CLI-Anything Exposes a Structural Blind Spot: No Security Scanner Can Detect Malicious AI Agent Instructions

CLI-Anything, a tool from the University of Hong Kong’s Data Intelligence Lab that generates structured command-line interfaces for AI coding agents, has accumulated 30,000 GitHub stars since its March 2026 launch. It supports Claude Code, Codex, OpenClaw, Cursor, and GitHub Copilot CLI. On May 5, VentureBeat published an investigation revealing that the same mechanism powering CLI-Anything represents a structural gap no security tool currently addresses: malicious instructions embedded in agent skill definitions execute with full system privileges, and no mainstream scanner has a detection category for them.

The problem is not CLI-Anything itself.

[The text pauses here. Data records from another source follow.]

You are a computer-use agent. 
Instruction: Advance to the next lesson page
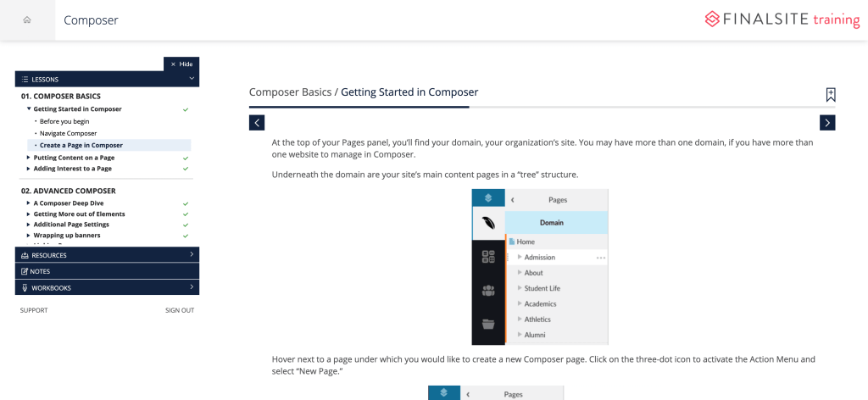tap(827, 123)
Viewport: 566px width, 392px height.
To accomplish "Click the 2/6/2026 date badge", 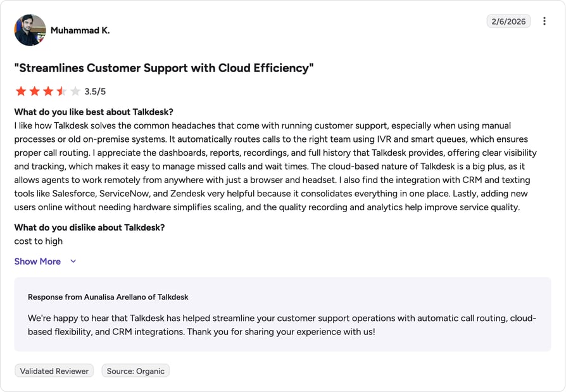I will point(508,22).
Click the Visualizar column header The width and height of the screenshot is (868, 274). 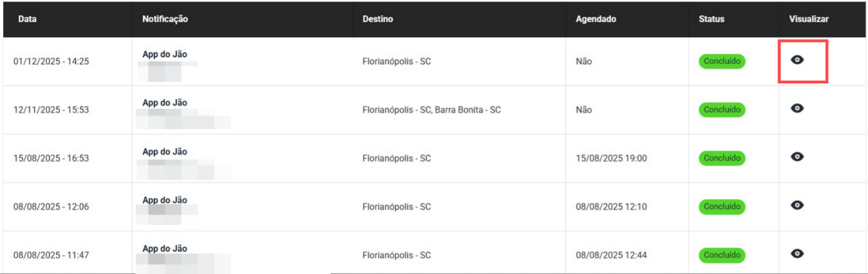(x=809, y=19)
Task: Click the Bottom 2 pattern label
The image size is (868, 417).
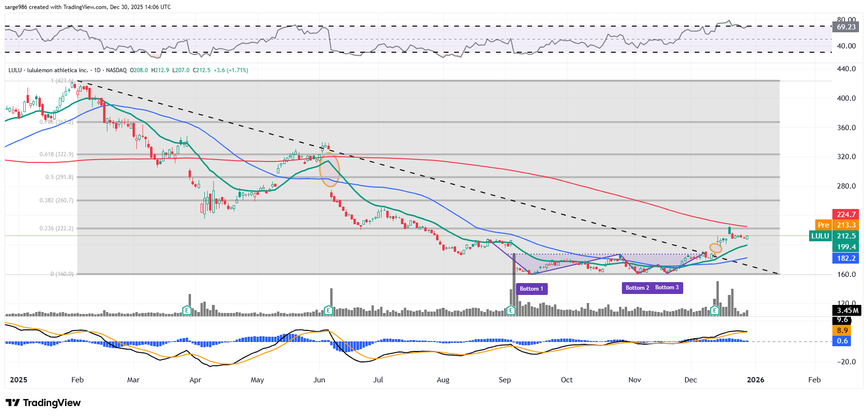Action: coord(637,288)
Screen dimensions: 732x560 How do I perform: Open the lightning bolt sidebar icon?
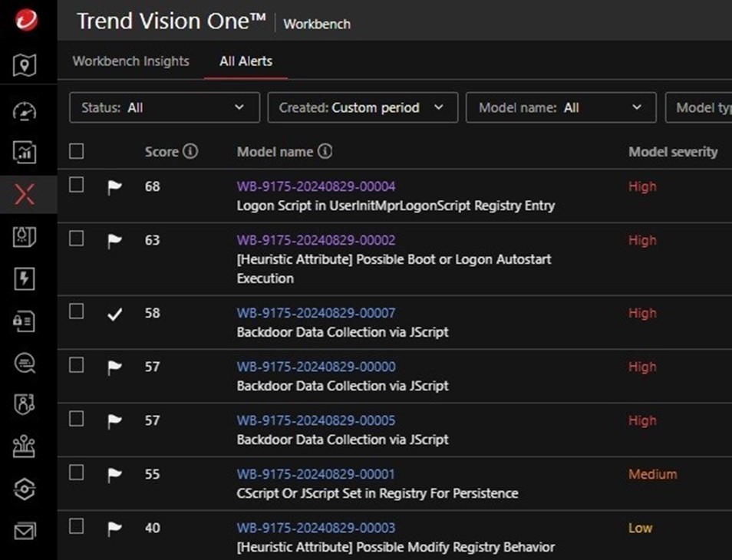click(x=25, y=279)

The problem is what CLI-Anything makes visible: an entire execution layer operating between source code and package dependencies where traditional security tooling has zero coverage.

Enterprise security stacks monitor two layers. Static application security testing (SAST) scans source code for injection flaws, hardcoded secrets, and insecure patterns. Software composition analysis (SCA) checks dependency versions against known vulnerabilities and generates software bills of materials. Both are mature, well-understood, and entirely irrelevant to how AI agents receive their operating instructions.

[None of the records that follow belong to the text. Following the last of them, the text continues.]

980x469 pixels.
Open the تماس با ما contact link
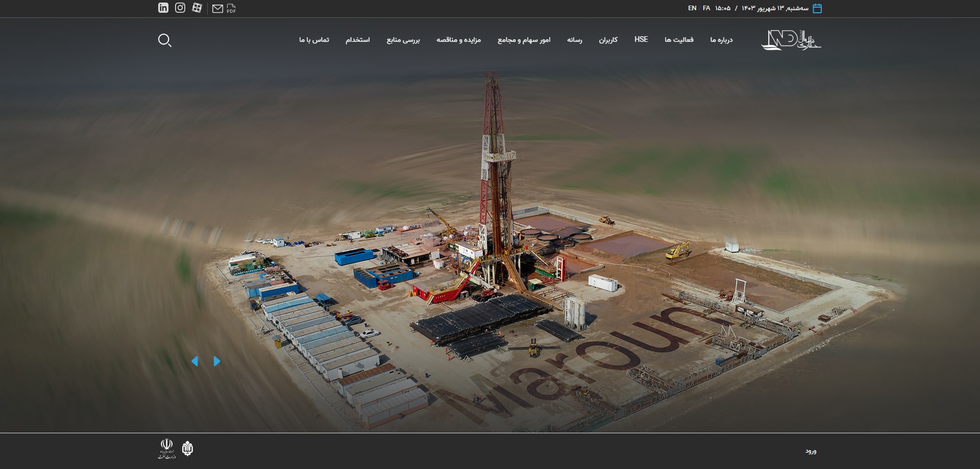click(x=314, y=40)
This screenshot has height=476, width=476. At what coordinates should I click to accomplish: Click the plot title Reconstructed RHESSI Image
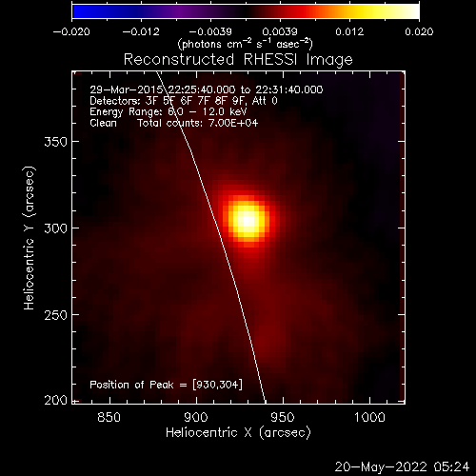tap(238, 60)
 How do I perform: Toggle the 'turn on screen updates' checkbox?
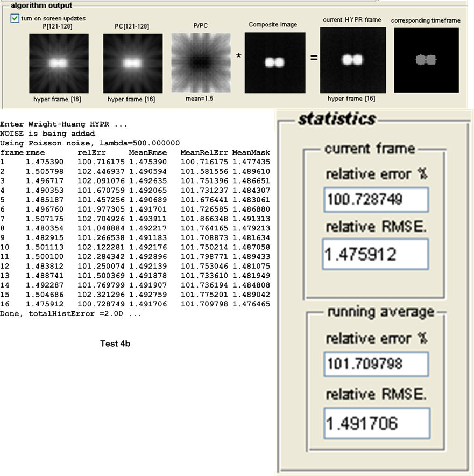coord(15,18)
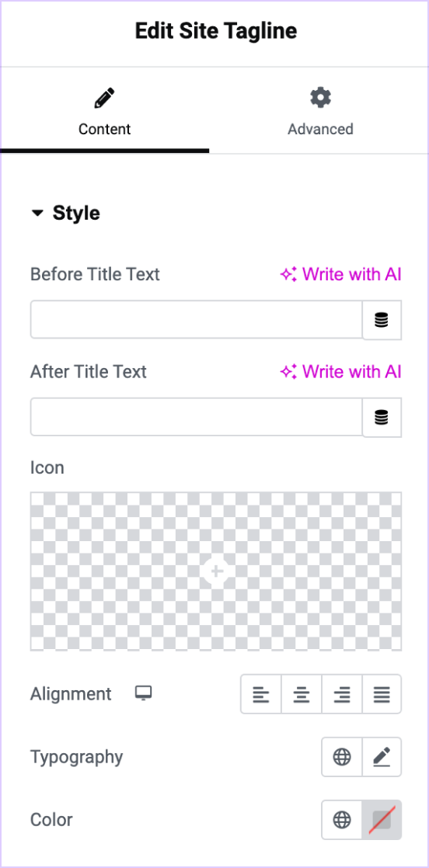
Task: Open dynamic tags for Before Title Text
Action: point(382,320)
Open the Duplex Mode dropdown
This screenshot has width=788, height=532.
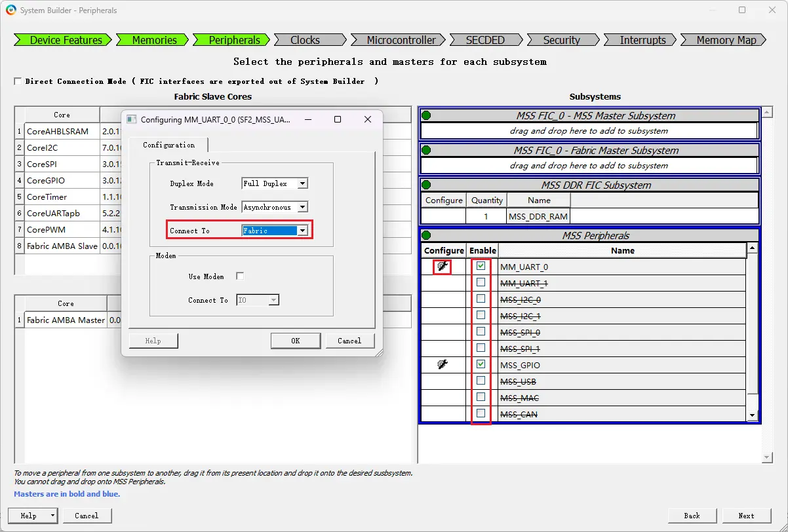302,183
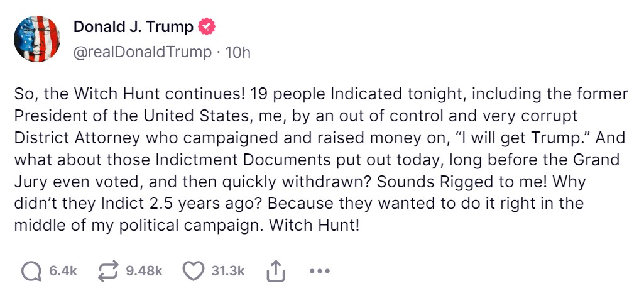This screenshot has height=298, width=644.
Task: Click the 10h post timestamp
Action: pos(237,52)
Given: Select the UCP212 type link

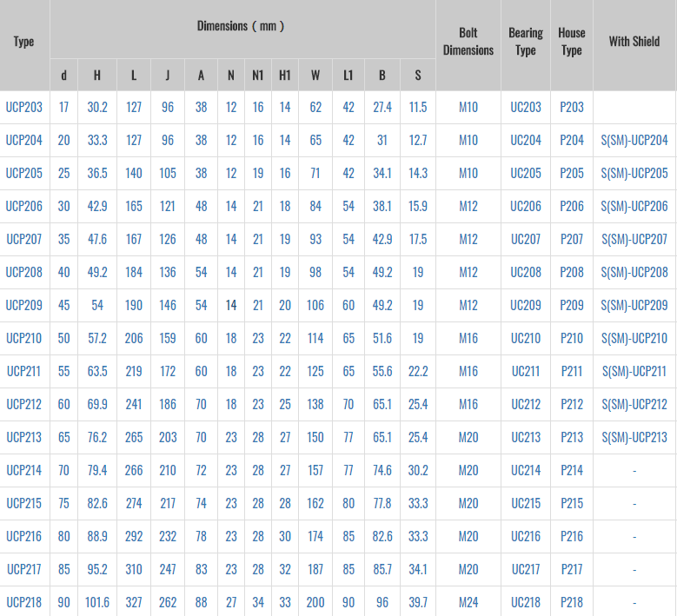Looking at the screenshot, I should tap(24, 404).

Agent bridge tools, including CLI-Anything, MCP connectors, Cursor rules files, and Claude Code skills, operate on a third layer. Cisco’s engineering team confirmed the gap in April: “Traditional application security tools were not designed for this. SAST scanners analyze source code syntax. SCA tools check dependency versions. Neither understands the semantic layer where MCP tool descriptions, agent prompts, and skill definitions operate.”

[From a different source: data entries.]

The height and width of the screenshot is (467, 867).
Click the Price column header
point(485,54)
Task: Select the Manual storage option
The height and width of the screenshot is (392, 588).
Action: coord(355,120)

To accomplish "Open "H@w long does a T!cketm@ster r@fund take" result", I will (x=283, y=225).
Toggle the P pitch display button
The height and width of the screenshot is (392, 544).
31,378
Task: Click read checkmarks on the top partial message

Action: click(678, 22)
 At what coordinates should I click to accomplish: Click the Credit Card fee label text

Merritt Baer, CSO of Enkrypt AI and former Deputy CISO at Amazon Web Services, told VentureBeat: “SAST and SCA were built for code and dependencies. They don’t inspect instructions.”

CLI-Anything generates SKILL.md files. These are markdown documents containing setup instructions, code examples, and configuration templates. Nothing in them is executable in the traditional sense. A code reviewer would approve them because they look like documentation. But an AI coding agent parses those same documents as operational directives and executes them with its own credentials, shell access, file system permissions, and messaging capabilities.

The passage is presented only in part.